Home Garden

How to Install a Baseboard Over an Existing Carpeted Floor

Baseboard molding covers the bottom portion of the wall and hides any imperfections along the corner where the wall meets the floor. Usually, baseboard molding gets installed after the carpet has been laid. Removing and replacing the current molding should have no impact on the carpeting. The carpet should be hooked onto a tack strip nailed to the floor near the wall. The carpet's edge is tucked down between the tack strip and the wall and the molding gets installed above it.

Things You'll Need

  • Stud finder
  • Miter saw
  • Level
  • 8d finishing nails
  • Pneumatic nail gun
  • Wood glue
  • Tape measure
  • Straight edge
Show More

Instructions

    • 1

      Slide a stud finder along the wall, near the carpeted floor. Mark the center of each stud you come across. Make the marks higher than the new baseboard so you will see them clearly during installation.

    • 2

      Hold a piece of baseboard against the wall, with at least 1 inch extending past one of the room's outside corners.

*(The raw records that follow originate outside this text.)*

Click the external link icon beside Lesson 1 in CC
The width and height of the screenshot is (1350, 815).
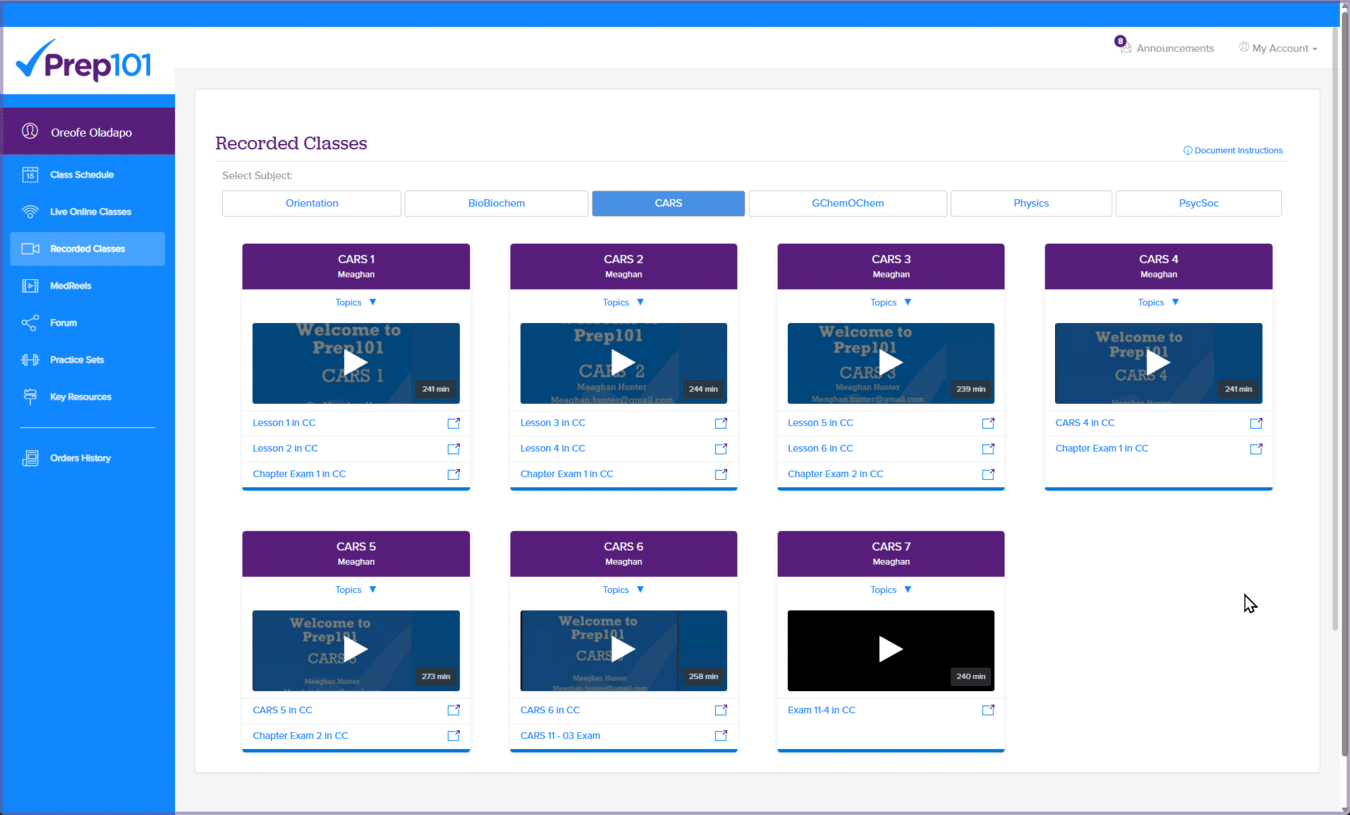(453, 423)
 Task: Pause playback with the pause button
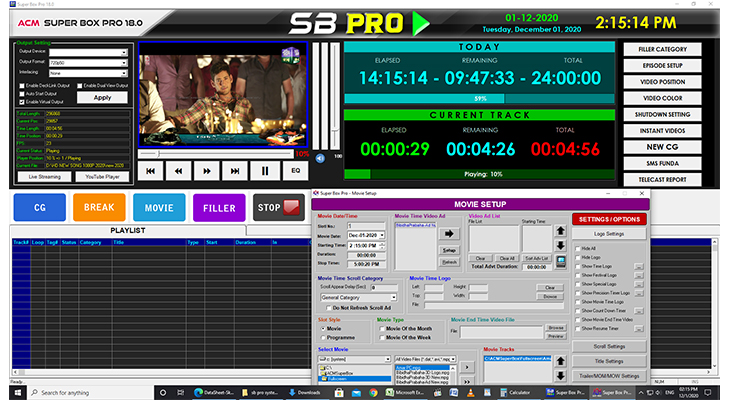265,171
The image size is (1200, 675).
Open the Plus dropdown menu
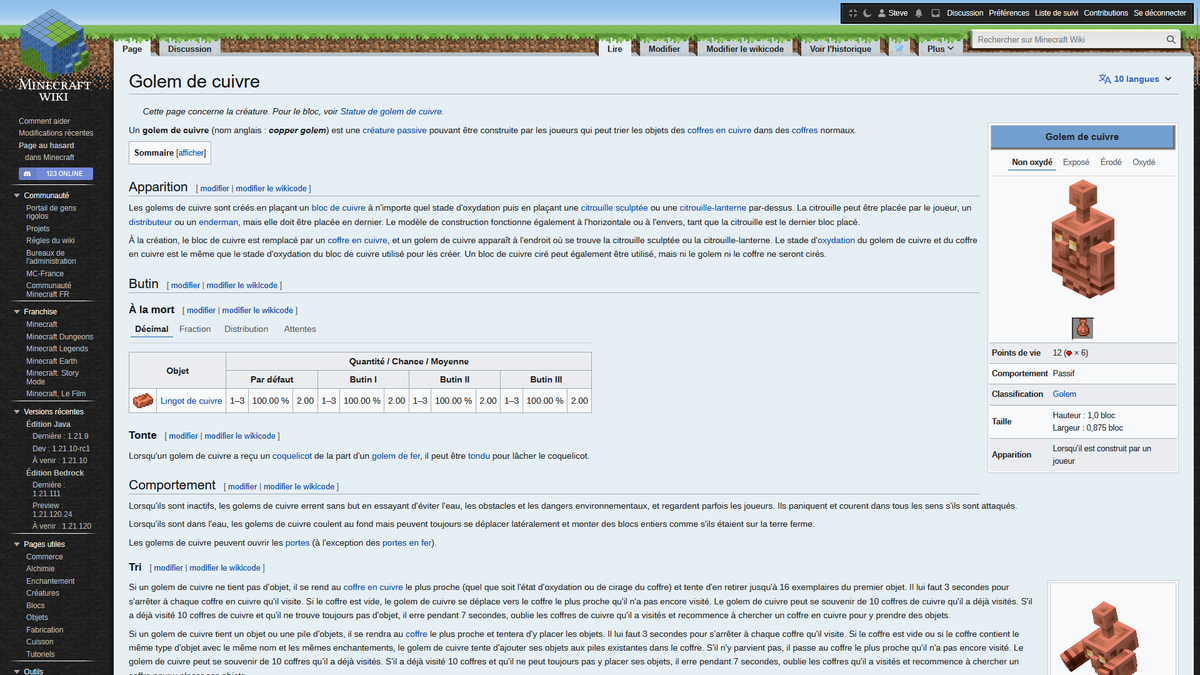pyautogui.click(x=936, y=46)
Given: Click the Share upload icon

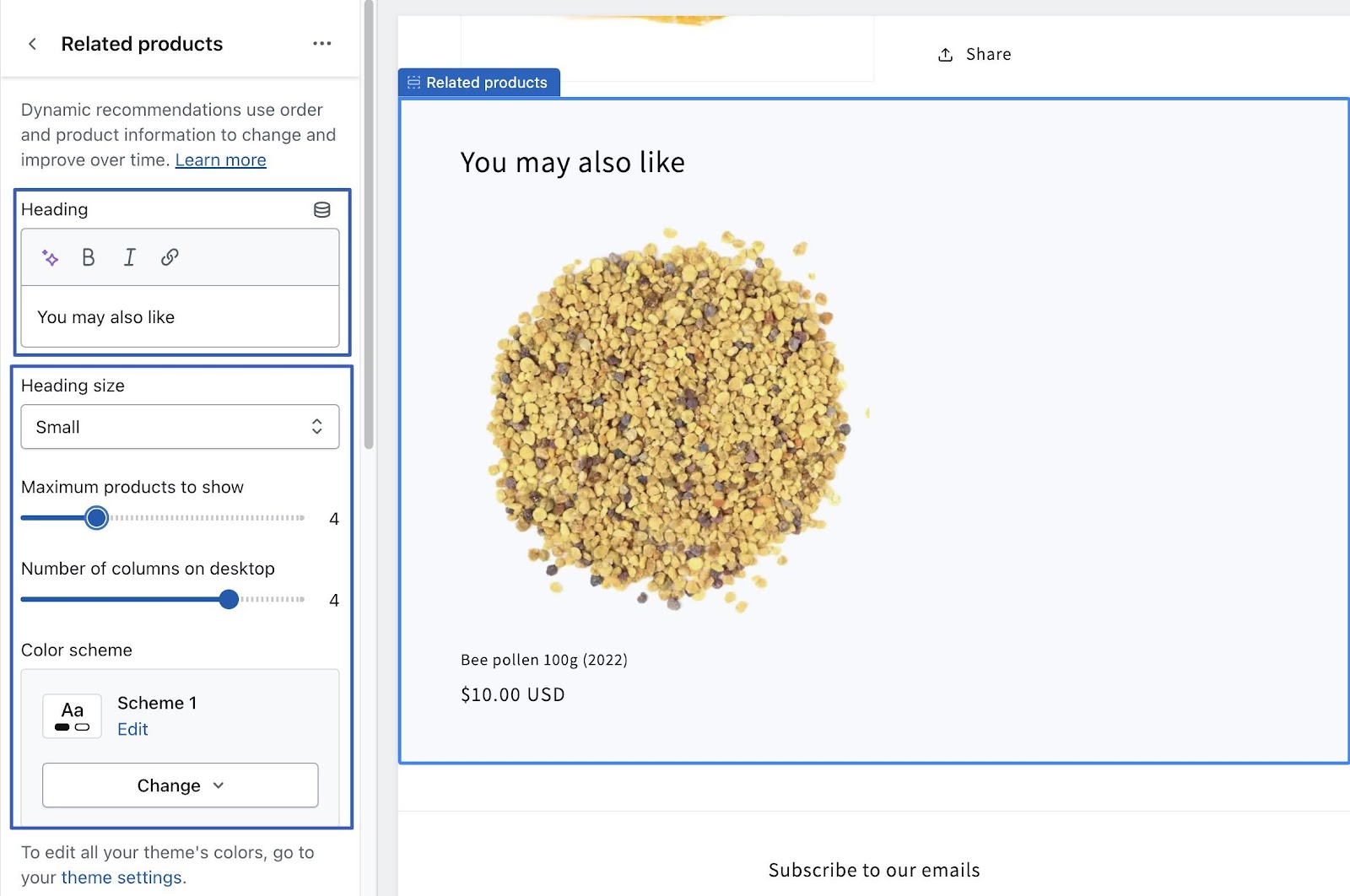Looking at the screenshot, I should pos(945,55).

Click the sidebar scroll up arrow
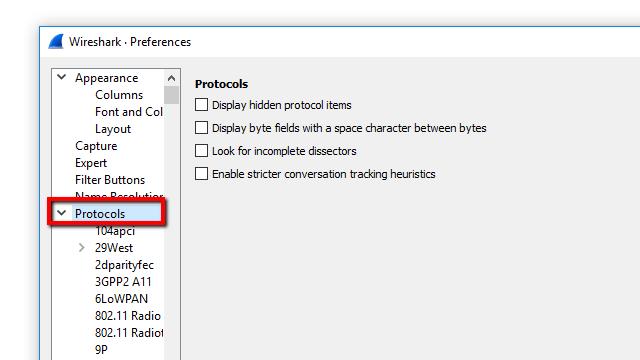click(x=171, y=78)
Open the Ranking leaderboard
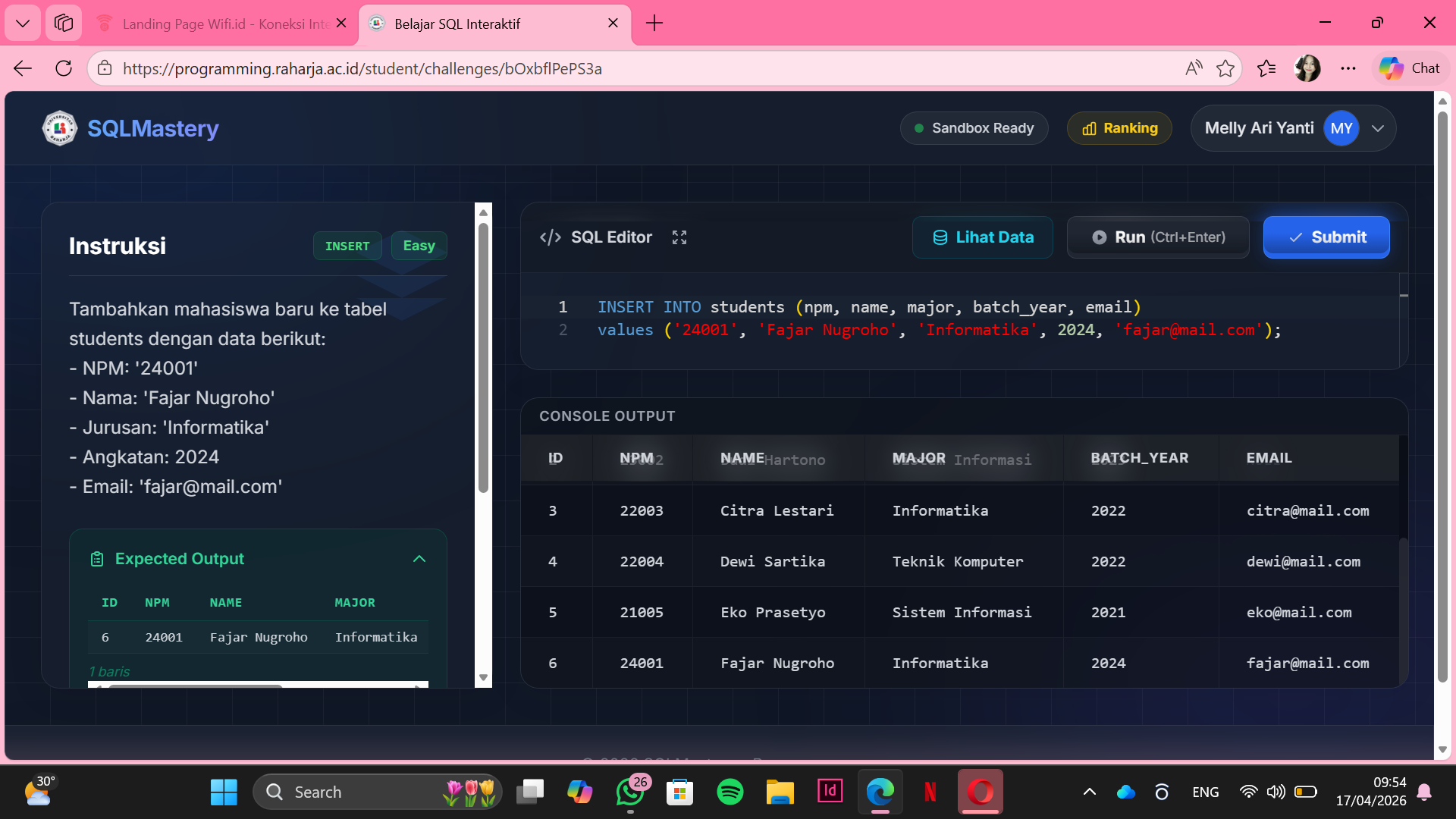This screenshot has height=819, width=1456. tap(1119, 128)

Draw a line up the back of the baseboard, using the wall as a guide. Set this piece of baseboard aside. Place another piece of baseboard against the wall on the corner's other side and draw a line up the back, following the wall.

    • 3

      Set the baseboard on a miter saw, positioned against the miter saw's fence the same way it will be positioned on the wall. Set the miter saw blade to a 45-degree cut. Cut the baseboards along the marks you made in Step 2.

    • 4

      Place the baseboard against the wall, with the mitered end in front of the outside corner. Set a level on the baseboard and adjust it either up or down. Drive 8d finishing nails through the baseboard and into the stud. Use a pair of finishing nails for each wall stud, one near the baseboard's top edge and one near the baseboard's bottom edge.

    • 5

      Apply a bead of wood glue along the second piece of baseboard's mitered end. Line up this end with the first piece of baseboard's end and push them together. Secure the baseboard to the wall studs with pairs of 8d finishing nails.

    • 6

      Measure the distance from the end of one of the pieces of baseboard to the next corner. If this corner is also an outside corner, repeat the same process with this corner as you did for the previous corner. If this corner is an inside corner, mark the distance on the back of a new baseboard and use a straight edge to draw a line along the baseboard's back.

    • 7

      Continue to install baseboard around the room. Use a level on each baseboard before nailing it in place to ensure the carpet is not making it sit unevenly along the wall.